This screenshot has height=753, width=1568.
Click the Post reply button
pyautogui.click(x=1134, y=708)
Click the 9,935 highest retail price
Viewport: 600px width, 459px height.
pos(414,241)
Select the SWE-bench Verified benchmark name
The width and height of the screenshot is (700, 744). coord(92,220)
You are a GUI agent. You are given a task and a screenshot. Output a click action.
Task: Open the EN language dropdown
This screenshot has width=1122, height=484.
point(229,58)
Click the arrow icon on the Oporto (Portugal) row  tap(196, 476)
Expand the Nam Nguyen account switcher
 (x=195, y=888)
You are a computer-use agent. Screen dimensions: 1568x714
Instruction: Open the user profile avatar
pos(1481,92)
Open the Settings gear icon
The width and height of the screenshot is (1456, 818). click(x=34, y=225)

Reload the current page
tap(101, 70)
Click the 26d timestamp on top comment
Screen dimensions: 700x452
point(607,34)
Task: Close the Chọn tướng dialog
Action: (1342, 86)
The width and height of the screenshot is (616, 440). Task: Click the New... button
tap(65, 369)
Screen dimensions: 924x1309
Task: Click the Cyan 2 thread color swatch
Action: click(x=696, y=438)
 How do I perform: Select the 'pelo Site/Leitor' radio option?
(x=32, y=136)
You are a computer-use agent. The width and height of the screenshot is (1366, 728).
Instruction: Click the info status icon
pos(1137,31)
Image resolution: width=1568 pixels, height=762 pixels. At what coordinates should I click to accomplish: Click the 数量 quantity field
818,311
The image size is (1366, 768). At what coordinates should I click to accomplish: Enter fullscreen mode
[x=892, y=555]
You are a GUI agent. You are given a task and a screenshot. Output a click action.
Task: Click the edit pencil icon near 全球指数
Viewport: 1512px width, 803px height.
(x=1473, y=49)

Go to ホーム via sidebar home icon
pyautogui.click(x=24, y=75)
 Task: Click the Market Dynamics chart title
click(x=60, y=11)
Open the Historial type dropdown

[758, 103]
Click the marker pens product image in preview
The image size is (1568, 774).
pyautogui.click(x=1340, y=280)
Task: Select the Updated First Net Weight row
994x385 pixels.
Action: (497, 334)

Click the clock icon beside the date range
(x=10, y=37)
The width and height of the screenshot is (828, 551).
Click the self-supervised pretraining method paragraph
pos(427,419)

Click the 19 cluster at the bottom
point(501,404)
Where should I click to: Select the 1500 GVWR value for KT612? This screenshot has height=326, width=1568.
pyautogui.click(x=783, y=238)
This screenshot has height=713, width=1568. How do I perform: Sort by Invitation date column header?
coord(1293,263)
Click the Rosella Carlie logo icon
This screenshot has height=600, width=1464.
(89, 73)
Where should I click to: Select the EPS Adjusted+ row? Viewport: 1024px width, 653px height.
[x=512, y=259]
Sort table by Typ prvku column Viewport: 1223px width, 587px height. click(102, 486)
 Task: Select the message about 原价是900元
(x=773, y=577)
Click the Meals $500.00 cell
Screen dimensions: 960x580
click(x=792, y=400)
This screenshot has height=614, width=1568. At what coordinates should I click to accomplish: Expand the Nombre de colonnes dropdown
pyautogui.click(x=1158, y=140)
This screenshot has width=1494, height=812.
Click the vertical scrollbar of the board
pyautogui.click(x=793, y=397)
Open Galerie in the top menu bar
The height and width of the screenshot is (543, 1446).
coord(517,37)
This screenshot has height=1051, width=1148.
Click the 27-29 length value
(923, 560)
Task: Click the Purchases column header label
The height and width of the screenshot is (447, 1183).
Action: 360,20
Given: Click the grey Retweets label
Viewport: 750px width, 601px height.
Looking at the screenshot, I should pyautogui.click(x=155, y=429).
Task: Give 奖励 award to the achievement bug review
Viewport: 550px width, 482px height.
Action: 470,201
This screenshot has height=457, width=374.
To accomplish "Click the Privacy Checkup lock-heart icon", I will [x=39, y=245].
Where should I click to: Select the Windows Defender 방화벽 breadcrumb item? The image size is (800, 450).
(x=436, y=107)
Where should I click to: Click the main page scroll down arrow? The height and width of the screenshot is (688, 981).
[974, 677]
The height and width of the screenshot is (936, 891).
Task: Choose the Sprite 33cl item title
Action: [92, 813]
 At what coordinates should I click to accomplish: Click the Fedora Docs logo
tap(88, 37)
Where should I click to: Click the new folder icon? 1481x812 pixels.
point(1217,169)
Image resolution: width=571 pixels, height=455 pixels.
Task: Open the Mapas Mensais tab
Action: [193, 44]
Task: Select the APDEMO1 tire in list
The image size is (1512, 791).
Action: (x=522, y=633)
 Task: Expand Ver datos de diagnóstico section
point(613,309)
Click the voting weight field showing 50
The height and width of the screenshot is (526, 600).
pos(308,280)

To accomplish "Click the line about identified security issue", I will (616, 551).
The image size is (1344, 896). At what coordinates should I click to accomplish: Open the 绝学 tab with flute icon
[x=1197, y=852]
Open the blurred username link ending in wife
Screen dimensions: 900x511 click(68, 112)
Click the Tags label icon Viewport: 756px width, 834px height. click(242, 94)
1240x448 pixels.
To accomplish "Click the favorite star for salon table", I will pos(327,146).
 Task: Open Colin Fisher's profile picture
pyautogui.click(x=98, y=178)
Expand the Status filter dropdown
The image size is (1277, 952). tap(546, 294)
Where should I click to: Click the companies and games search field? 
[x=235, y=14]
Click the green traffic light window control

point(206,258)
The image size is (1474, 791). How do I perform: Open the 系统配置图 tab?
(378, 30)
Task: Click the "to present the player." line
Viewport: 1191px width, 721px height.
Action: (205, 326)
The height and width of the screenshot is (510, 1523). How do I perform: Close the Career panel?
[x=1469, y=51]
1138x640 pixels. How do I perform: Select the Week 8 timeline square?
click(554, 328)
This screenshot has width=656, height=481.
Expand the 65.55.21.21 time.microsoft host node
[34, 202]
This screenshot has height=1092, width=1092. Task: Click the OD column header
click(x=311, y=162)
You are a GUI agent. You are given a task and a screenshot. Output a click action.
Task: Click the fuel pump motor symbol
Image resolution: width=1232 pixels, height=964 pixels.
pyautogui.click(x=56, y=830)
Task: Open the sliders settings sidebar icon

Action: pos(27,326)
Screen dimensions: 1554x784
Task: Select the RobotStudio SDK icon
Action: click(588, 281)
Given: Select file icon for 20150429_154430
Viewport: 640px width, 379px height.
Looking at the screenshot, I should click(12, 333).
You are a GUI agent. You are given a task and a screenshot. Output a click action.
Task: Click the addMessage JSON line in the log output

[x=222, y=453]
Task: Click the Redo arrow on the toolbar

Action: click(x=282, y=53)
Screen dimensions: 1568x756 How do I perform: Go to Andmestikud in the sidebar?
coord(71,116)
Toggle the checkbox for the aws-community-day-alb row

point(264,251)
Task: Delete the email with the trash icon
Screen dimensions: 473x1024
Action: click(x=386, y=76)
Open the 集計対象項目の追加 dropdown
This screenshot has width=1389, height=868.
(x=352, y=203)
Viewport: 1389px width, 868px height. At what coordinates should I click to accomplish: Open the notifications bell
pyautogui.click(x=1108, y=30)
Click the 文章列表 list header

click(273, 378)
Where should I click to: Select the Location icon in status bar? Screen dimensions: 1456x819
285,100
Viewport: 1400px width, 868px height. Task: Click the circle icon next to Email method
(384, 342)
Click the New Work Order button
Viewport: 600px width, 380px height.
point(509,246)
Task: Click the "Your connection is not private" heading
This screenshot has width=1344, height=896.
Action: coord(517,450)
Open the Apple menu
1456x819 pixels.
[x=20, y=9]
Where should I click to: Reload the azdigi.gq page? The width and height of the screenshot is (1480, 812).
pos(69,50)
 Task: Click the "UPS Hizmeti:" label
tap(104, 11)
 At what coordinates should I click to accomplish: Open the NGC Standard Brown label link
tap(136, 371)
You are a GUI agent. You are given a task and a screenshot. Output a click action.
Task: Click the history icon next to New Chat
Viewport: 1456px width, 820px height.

---

» **Your instructions**
Find each line in the items above that contains the word "Expand" and copy those lines out in full.

» **Output for this exercise**
Expand the Nam Nguyen account switcher
This screenshot has height=614, width=1568. At what coordinates should I click to accomplish: Expand the Nombre de colonnes dropdown
 Task: Expand Ver datos de diagnóstico section
Expand the Status filter dropdown
Expand the 65.55.21.21 time.microsoft host node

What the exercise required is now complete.